◆ WHAT NEEDS TO BE DONE:
Locate the line that contains "At what coordinates should I click to accomplish: Click muted", then copy it and all later lines of the data below exactly, through the last one.

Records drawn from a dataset
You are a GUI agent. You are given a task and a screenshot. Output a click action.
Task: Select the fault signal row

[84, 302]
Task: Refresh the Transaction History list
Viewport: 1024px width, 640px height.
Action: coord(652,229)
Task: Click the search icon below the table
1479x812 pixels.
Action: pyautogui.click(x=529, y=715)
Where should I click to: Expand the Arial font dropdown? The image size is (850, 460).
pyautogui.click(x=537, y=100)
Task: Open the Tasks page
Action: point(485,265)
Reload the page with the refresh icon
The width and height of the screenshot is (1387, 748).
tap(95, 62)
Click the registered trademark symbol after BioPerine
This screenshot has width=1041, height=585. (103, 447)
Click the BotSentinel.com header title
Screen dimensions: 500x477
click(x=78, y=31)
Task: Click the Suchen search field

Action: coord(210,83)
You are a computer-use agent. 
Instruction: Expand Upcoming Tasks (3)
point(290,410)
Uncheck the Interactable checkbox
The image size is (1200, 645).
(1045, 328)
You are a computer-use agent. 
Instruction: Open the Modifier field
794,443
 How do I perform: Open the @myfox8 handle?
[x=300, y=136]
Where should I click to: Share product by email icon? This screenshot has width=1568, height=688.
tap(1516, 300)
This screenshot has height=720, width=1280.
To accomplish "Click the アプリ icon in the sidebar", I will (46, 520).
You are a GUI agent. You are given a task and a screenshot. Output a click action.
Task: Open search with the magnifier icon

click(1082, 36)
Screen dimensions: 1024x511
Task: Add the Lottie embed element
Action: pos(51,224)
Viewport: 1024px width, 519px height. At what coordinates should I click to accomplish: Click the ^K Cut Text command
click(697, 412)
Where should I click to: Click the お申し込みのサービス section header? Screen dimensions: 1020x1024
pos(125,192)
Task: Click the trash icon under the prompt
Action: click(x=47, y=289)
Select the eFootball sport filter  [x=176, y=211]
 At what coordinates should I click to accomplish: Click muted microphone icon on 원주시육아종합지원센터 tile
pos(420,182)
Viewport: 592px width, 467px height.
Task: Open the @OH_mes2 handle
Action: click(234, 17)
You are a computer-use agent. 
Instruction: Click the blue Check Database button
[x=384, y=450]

◆ EXERCISE OUTPUT:
 At what coordinates should I click to accomplish: Click muted microphone icon on 원주시육아종합지원센터 tile
pos(420,182)
Viewport: 592px width, 467px height.
Task: Open the @OH_mes2 handle
Action: click(234, 17)
You are a computer-use agent. 
Instruction: Click the blue Check Database button
[x=384, y=450]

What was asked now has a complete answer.